Since then, police have monitored not only suspected

terrorists but also entire Muslim neighborhoods,

mosques, restaurants and law-abiding protesters.

 

Keeping tabs on planned demonstrations is a key function

of Cohen's division. Investigators with his Cyber

Intelligence Unit monitor websites of activist groups,

and undercover officers put themselves on email

distribution lists for upcoming events. Plainclothes

officers collect fliers on public demonstrations.

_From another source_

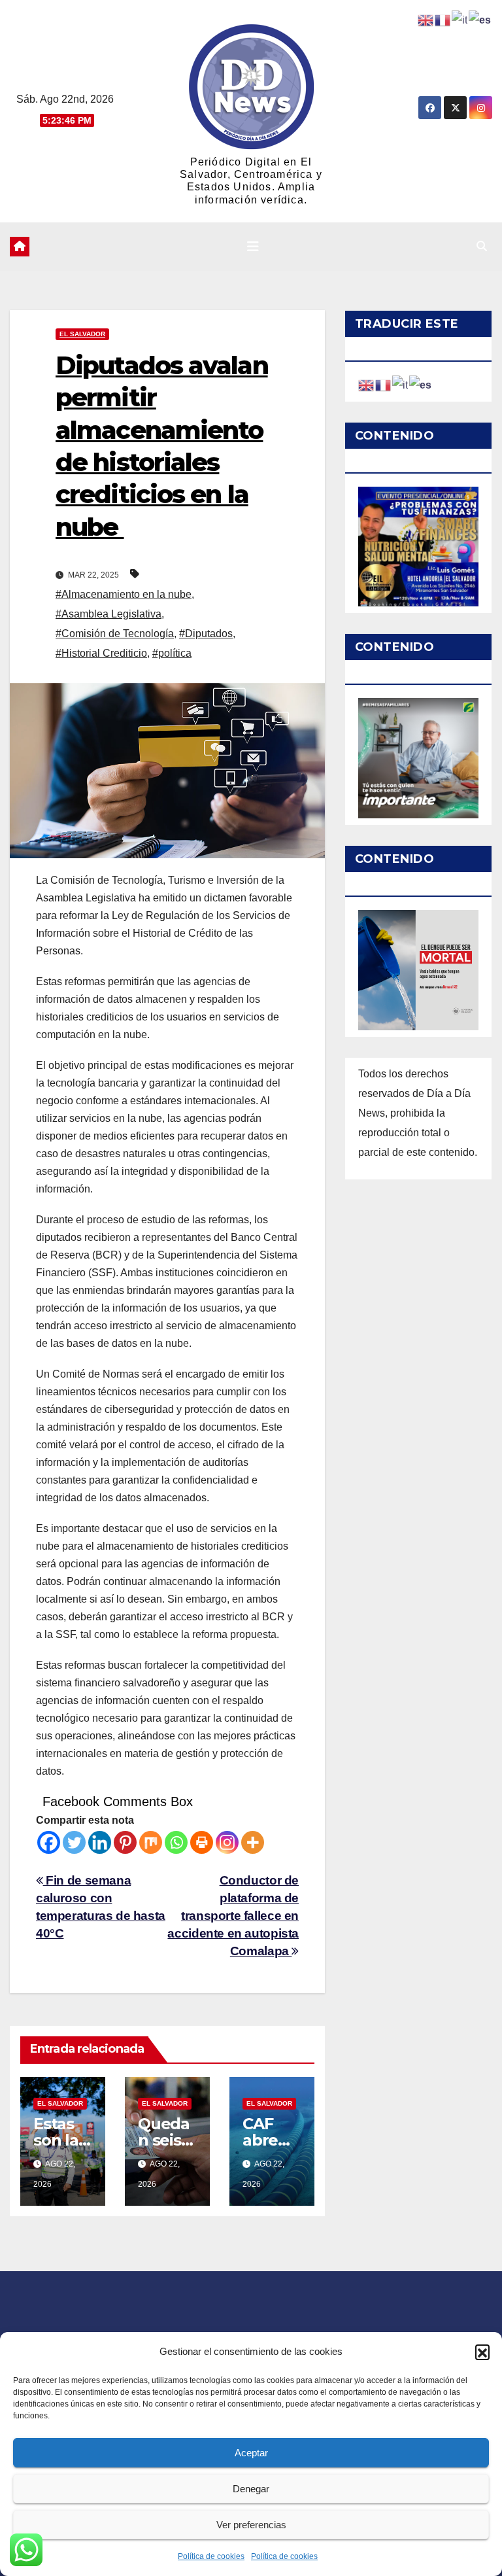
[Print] (201, 1842)
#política (172, 653)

Officers and informants infiltrate the groups and attend

rallies, parades and marches.

 

Intelligence analysts take all this information and

distill it into summaries for Police Commissioner

Raymond Kelly's daily briefing, documents show.

 

The April 2008 memo offers an unusually candid view of

how political monitoring fit into the NYPD's larger,

post-9/11 intelligence mission. As the AP has reported

previously, Cohen's unit has transformed the NYPD into

one of the most aggressive domestic intelligence

agencies in the United States, one that infiltrated

Muslim student groups, monitored their websites and used

informants as listening posts inside mosques.

 

Along with the political monitoring, the document

describes plans to use informants to monitor mosques for

conversations about the imminent verdict in the trial of

three NYPD officers charged in the 2006 shooting death

of Sean Bell, an unarmed man who died in a hail of

gunfire. Police were worried about how the black

community, particularly the New Black Panther Party,

would respond to the verdict, according to this and

other documents obtained by the AP.

 

The document also contained details of a whitewater

rafting trip that an undercover officer attended with

Muslim students from City College New York.

 

"The group prayed at least four times a day, and much of

the conversation was spent discussing Islam and was

religious in nature," the report reads.

 

Eugene Puryear, 26, an activist who attended the New

Orleans summit, said he was not surprised to learn that

police were monitoring it. He said it was entirely

peaceful, a way to connect community organizers around

the issues of racism and the rights of the poor. But he

described it as a challenge to corporate power and said

the NYPD probably felt threatened by it.

 

"From their perspective, they need to spy on peaceful

groups so they're not effective at putting out their

peaceful message," he said. "They are threatened by

anything challenging the status quo."